Scientology Critical Information Directory

This site is best viewed using a highly standards-compliant browser

Brower: 'A magnet for trouble'

Title: Brower: 'A magnet for trouble'
Date: Thursday, 29 May 1986
Publisher: Lawrence-Eagle-Tribune
Author: Susan Forrest
Main source: link (323 KiB)

Disclaimer: This archive is presented strictly in the public interest for research purposes. All the copyrights of materials reproduced here are the properties of their respective owners.

BOSTON — Harvey Brower, in his own words, is a magnet for trouble.

Once a lawyer, college professor and classical musician, the 49-year-old Brower now has a 45-year jail sentence hanging over his head.

"I seem to attract trouble like a magnet," he said after his arraignment in U.S. District Court on charges of defrauding the Church of Scientology.

Despite his trouble, Brower seemed unsinkable yesterday as he reeled off one-liners and chain-smoked cigarettes with an Eagle-Tribune reporter in the ninth-floor room of the U.S. District Court.

"I should have stuck to the drums," he said. "I wonder what my music teacher would say now."

Harvey Brower, a man who 15 years ago successfully represented New England crime boss Raymond L.S. Patriarca, is a study in contrasts.

He was a brilliant criminal lawyer, disbarred in 1979 from doing what he did best.

He chain-smokes cigarettes, but the brand he smokes is "True," the lowest tar and nicotine brand around.

He is known as fashion-conscious — wearing only tailor-made suits from big-name designers. Yet he wore to court a white and blue striped shirt and khaki pants with a stretch waist band in the back.

He once avoided the press after serving time in a Louisiana prison in 1979 for conspiring to help a client jump bail and flee to Mexico.

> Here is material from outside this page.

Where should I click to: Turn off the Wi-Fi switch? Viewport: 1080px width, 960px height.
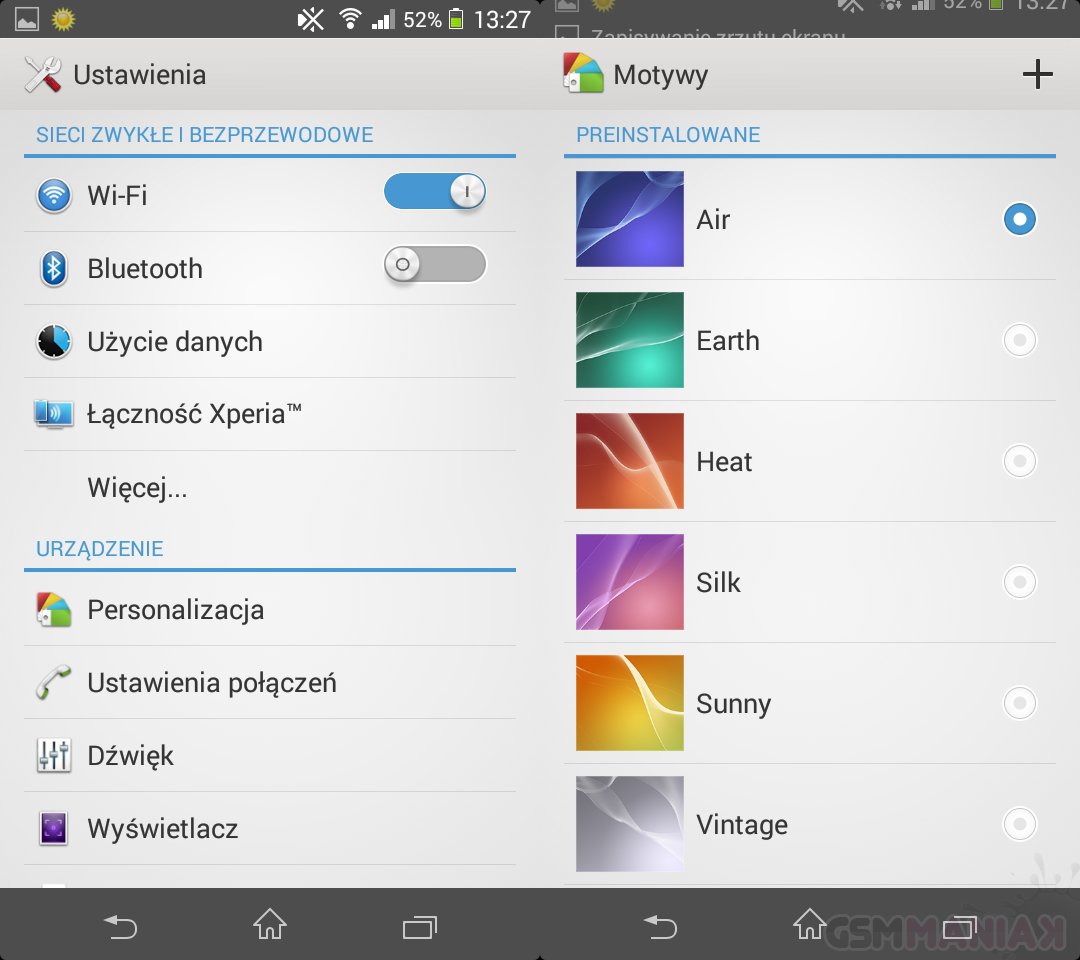pyautogui.click(x=435, y=191)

Today, Brower calls himself a freelance magazine writer.

"Why are you hanging out with me?" Brower asked a reporter. "I'll probably give you a bad reputation."

But the son of a Revere bartender, who was valedictorian at New England Law School in 1961 and a former Massachusetts assistant attorney general, wasn't always known as a bad boy, according to his uncle, Benjamin Abrams.

"He had such a brilliant career, but he liked life in the fast lane, and that's what ruined him," said Abrams, 77, who remained at his nephew's side all day in court. "He is a compassionate and good-hearted man whose only problem is that he never grew up.

"He has such nice clothes at home," Abrams added. "I wish that he got dressed up today."

Brower replied, "They (the FBI) came to the house at 7:45 this morning and I didn't even have time to take a shower."

It was when he talked about his writing that Brower seemed most at ease yesterday. He said he is now working on a master's degree in creative writing and is writing a book based in part on his early days as a musician.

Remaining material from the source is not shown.